Activity →
Line by line, set down the following material again exactly.

Exercise input →
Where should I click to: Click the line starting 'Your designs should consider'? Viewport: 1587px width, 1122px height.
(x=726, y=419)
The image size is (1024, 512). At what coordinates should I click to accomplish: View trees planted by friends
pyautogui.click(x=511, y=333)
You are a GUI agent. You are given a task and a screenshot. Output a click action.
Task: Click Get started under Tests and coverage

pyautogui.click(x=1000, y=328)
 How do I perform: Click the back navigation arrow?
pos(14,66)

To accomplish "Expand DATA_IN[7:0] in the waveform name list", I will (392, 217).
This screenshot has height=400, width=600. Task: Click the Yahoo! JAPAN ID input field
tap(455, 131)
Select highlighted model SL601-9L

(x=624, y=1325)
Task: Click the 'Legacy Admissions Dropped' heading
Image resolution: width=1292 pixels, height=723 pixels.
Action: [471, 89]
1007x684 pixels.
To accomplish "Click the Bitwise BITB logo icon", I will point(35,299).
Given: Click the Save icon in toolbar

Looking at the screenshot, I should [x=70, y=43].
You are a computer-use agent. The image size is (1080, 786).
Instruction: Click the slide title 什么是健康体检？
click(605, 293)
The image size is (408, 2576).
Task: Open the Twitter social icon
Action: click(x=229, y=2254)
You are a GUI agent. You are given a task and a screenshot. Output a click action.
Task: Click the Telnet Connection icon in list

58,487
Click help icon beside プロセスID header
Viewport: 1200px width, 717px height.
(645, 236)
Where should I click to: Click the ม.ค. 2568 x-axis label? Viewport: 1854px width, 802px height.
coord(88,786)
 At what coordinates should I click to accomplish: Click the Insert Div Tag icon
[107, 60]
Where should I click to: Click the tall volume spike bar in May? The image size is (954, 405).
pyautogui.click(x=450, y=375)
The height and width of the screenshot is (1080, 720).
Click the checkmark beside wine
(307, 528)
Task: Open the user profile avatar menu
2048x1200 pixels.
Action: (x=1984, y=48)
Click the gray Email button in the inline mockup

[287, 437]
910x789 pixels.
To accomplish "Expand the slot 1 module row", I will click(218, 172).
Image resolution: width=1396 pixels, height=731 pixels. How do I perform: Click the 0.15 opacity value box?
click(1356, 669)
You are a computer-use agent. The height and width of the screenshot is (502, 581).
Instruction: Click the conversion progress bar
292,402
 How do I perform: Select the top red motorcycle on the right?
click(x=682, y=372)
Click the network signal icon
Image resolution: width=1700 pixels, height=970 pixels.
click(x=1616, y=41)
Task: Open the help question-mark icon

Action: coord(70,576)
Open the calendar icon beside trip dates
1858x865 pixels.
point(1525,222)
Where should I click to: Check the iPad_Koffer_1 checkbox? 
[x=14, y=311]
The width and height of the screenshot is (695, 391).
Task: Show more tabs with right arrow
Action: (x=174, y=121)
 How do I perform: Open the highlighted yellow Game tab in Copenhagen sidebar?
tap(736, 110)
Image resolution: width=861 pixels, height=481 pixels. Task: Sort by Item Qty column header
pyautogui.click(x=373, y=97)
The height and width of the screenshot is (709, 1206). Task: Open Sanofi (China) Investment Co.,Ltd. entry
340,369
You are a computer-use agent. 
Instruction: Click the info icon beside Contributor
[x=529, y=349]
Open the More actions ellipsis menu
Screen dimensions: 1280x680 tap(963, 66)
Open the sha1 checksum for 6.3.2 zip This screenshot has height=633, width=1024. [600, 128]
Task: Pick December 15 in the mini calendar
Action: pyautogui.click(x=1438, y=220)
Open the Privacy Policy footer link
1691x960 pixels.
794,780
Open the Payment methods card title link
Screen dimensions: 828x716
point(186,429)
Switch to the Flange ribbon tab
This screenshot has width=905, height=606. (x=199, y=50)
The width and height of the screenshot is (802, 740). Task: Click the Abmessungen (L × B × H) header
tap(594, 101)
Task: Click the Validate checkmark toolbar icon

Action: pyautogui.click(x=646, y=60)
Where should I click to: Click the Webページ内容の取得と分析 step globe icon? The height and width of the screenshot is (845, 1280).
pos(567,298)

Answer →
Where should I click to: Click the line starting 'Your designs should consider'? Viewport: 1587px width, 1122px height.
(x=726, y=419)
The image size is (1024, 512). At what coordinates should I click to accomplish: View trees planted by friends
pyautogui.click(x=511, y=333)
You are a GUI agent. You are given a task and a screenshot. Output a click action.
Task: Click Get started under Tests and coverage

pyautogui.click(x=1000, y=328)
 How do I perform: Click the back navigation arrow?
pos(14,66)

To accomplish "Expand DATA_IN[7:0] in the waveform name list", I will (392, 217).
This screenshot has height=400, width=600. Task: Click the Yahoo! JAPAN ID input field
tap(455, 131)
Select highlighted model SL601-9L

(x=624, y=1325)
Task: Click the 'Legacy Admissions Dropped' heading
Image resolution: width=1292 pixels, height=723 pixels.
Action: [471, 89]
1007x684 pixels.
To accomplish "Click the Bitwise BITB logo icon", I will point(35,299).
Given: Click the Save icon in toolbar

Looking at the screenshot, I should [x=70, y=43].
You are a computer-use agent. The image size is (1080, 786).
Instruction: Click the slide title 什么是健康体检？
click(605, 293)
The image size is (408, 2576).
Task: Open the Twitter social icon
Action: click(x=229, y=2254)
You are a GUI agent. You are given a task and a screenshot. Output a click action.
Task: Click the Telnet Connection icon in list

58,487
Click help icon beside プロセスID header
Viewport: 1200px width, 717px height.
(645, 236)
Where should I click to: Click the ม.ค. 2568 x-axis label? Viewport: 1854px width, 802px height.
coord(88,786)
 At what coordinates should I click to accomplish: Click the Insert Div Tag icon
[107, 60]
Where should I click to: Click the tall volume spike bar in May? The image size is (954, 405).
pyautogui.click(x=450, y=375)
The height and width of the screenshot is (1080, 720).
Click the checkmark beside wine
(307, 528)
Task: Open the user profile avatar menu
2048x1200 pixels.
Action: (x=1984, y=48)
Click the gray Email button in the inline mockup

[287, 437]
910x789 pixels.
To accomplish "Expand the slot 1 module row", I will click(218, 172).
Image resolution: width=1396 pixels, height=731 pixels. How do I perform: Click the 0.15 opacity value box?
click(1356, 669)
You are a computer-use agent. The height and width of the screenshot is (502, 581).
Instruction: Click the conversion progress bar
292,402
 How do I perform: Select the top red motorcycle on the right?
click(x=682, y=372)
Click the network signal icon
Image resolution: width=1700 pixels, height=970 pixels.
click(x=1616, y=41)
Task: Open the help question-mark icon

Action: coord(70,576)
Open the calendar icon beside trip dates
1858x865 pixels.
point(1525,222)
Where should I click to: Check the iPad_Koffer_1 checkbox? 
[x=14, y=311]
The width and height of the screenshot is (695, 391).
Task: Show more tabs with right arrow
Action: (x=174, y=121)
 How do I perform: Open the highlighted yellow Game tab in Copenhagen sidebar?
tap(736, 110)
Image resolution: width=861 pixels, height=481 pixels. Task: Sort by Item Qty column header
pyautogui.click(x=373, y=97)
The height and width of the screenshot is (709, 1206). Task: Open Sanofi (China) Investment Co.,Ltd. entry
340,369
You are a computer-use agent. 
Instruction: Click the info icon beside Contributor
[x=529, y=349]
Open the More actions ellipsis menu
Screen dimensions: 1280x680 tap(963, 66)
Open the sha1 checksum for 6.3.2 zip This screenshot has height=633, width=1024. [600, 128]
Task: Pick December 15 in the mini calendar
Action: pyautogui.click(x=1438, y=220)
Open the Privacy Policy footer link
1691x960 pixels.
794,780
Open the Payment methods card title link
Screen dimensions: 828x716
point(186,429)
Switch to the Flange ribbon tab
This screenshot has width=905, height=606. (x=199, y=50)
The width and height of the screenshot is (802, 740). Task: Click the Abmessungen (L × B × H) header
tap(594, 101)
Task: Click the Validate checkmark toolbar icon

Action: pyautogui.click(x=646, y=60)
Where should I click to: Click the Webページ内容の取得と分析 step globe icon? The height and width of the screenshot is (845, 1280).
pos(567,298)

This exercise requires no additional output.